Oct 12, 2025 | Brands, Fashion, Style

Longtemps décriée, la taille ultra-basse refait surface sur les podiums. En première ligne : Sean McGirr, directeur artistique d’Alexander McQueen, qui ressuscite le mythique bumster. Un geste à la fois symbolique et stratégique pour la maison britannique.

Un héritage culte réactivé

Deux ans après sa prise de fonction, Sean McGirr continue de modeler l’héritage laissé par le regretté Alexander McQueen. Pour le printemps-été 2026, il fait revenir sur le devant de la scène une pièce emblématique : le bumster, ce pantalon taille ultra-basse imaginé en 1993.
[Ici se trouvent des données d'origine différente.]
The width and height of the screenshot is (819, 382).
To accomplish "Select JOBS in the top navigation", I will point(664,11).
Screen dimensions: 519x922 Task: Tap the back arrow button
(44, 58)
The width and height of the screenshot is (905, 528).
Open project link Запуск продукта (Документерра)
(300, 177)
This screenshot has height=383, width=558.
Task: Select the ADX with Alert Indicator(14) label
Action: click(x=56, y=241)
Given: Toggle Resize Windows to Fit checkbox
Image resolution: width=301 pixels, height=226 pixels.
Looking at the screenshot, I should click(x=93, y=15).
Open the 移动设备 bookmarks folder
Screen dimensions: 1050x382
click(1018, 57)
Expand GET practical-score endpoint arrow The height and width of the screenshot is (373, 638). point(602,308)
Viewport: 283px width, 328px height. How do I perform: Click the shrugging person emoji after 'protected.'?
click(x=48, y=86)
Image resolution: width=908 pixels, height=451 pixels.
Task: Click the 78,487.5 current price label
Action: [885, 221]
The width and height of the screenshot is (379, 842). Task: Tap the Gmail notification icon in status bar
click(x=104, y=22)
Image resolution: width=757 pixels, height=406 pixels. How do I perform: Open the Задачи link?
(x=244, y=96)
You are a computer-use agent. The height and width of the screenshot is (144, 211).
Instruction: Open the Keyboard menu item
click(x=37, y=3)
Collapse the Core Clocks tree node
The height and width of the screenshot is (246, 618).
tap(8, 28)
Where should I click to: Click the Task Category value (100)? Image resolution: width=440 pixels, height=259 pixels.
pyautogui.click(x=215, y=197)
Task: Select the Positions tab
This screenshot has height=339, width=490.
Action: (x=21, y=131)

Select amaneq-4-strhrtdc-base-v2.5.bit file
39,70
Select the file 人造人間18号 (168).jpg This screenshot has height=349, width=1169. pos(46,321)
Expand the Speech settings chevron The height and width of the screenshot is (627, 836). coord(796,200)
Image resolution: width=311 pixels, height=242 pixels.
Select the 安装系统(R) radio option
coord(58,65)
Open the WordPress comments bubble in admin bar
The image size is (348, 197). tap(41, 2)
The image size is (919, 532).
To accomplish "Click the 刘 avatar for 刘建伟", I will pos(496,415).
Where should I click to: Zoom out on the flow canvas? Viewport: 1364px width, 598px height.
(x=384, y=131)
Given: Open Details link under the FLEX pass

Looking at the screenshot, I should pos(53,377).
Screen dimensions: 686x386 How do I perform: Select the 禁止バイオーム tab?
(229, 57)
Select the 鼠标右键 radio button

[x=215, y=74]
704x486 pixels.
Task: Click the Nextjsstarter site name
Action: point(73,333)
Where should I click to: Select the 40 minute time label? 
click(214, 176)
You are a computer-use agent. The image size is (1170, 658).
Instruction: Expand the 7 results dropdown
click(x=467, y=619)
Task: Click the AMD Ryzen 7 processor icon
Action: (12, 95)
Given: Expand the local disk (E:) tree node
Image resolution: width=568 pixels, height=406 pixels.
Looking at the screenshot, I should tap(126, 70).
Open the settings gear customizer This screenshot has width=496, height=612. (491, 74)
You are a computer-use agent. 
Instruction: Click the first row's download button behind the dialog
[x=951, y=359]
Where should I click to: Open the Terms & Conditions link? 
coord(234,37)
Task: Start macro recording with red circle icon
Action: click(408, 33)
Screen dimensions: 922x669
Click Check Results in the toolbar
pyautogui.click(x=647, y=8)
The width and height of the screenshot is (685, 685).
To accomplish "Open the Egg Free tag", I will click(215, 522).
À l’époque, McQueen bousculait les conventions en redessinant la silhouette : allonger le torse, dévoiler la naissance des fesses, et surtout, remettre en question la bienséance vestimentaire. Radical à sa création, le bumster est devenu une signature historique.

Avant lui, Sarah Burton l’avait déjà revisité en 2023, juste avant son départ pour Givenchy. Aujourd’hui, McGirr reprend le flambeau – et ce n’est pas anodin.

Dans un contexte économique tendu pour le groupe Kering, qui cherche à redynamiser ses maisons phares, ce retour aux origines sonne comme une manœuvre stratégique : replonger dans les archives pour affirmer l’identité de la marque. Un pari risqué, mais calculé.

Une féminité assumée, entre tailoring et provocation

Pour la première fois, la collection printemps-été 2026 de Sean McGirr se concentre exclusivement sur le vestiaire féminin. Et c’est le bumster qui en devient la pièce pivot.
Décliné en pantalon de costume, en jupe taille basse ou en short utilitaire, il structure un vestiaire hybride, entre coupes grunge et tailoring précis.

Ici, la sensualité n’est plus cantonnée à la minceur extrême façon Kate Moss : les courbes sont pleinement embrassées. Les jupes et pantalons descendent sur les hanches, accentués par de larges poches latérales.

Le geste est fort : montrer le corps, oui, mais sans le réduire à un simple objet de désir. Le vêtement se fait armure autant que séduction.

L’ambiance du défilé, elle, évoque la renaissance de l’esthétique indie sleaze : eyeliner dégoulinant, vestes officier portées à même la peau, silhouettes effrontées. Une féminité libre, imparfaite et provocante.

Un ultra-sexy encore trop genré

Mais derrière cette sensualité revendiquée, une limite persiste. Sur le podium, aucune silhouette masculine. Le discours du corps libéré reste donc cantonné au féminin.
Le string visible au-dessus du pantalon, les mini-jupes ceinture et les coupes ras-du-corps rejouent la provocation des années 2000 — mais sans réelle remise en question du regard qu’elles provoquent.

En comparaison, Anthony Vaccarello chez Saint Laurent pousse plus loin la subversion : lorsqu’il habille ses mannequins masculins de cuissardes ou de corsets, il brouille volontairement les codes de genre. McGirr, lui, séduit plus qu’il ne déstabilise.

Visuellement, la collection fonctionne : les archives sont respectées, les codes Y2K digérés, la construction impeccable.
Mais si le geste rend hommage à l’esprit McQueen, il reste en deçà de son irrévérence. En ramenant le bumster sans le réinventer fondamentalement, Sean McGirr signe une collection efficace, mais sage — plus nostalgique que subversive.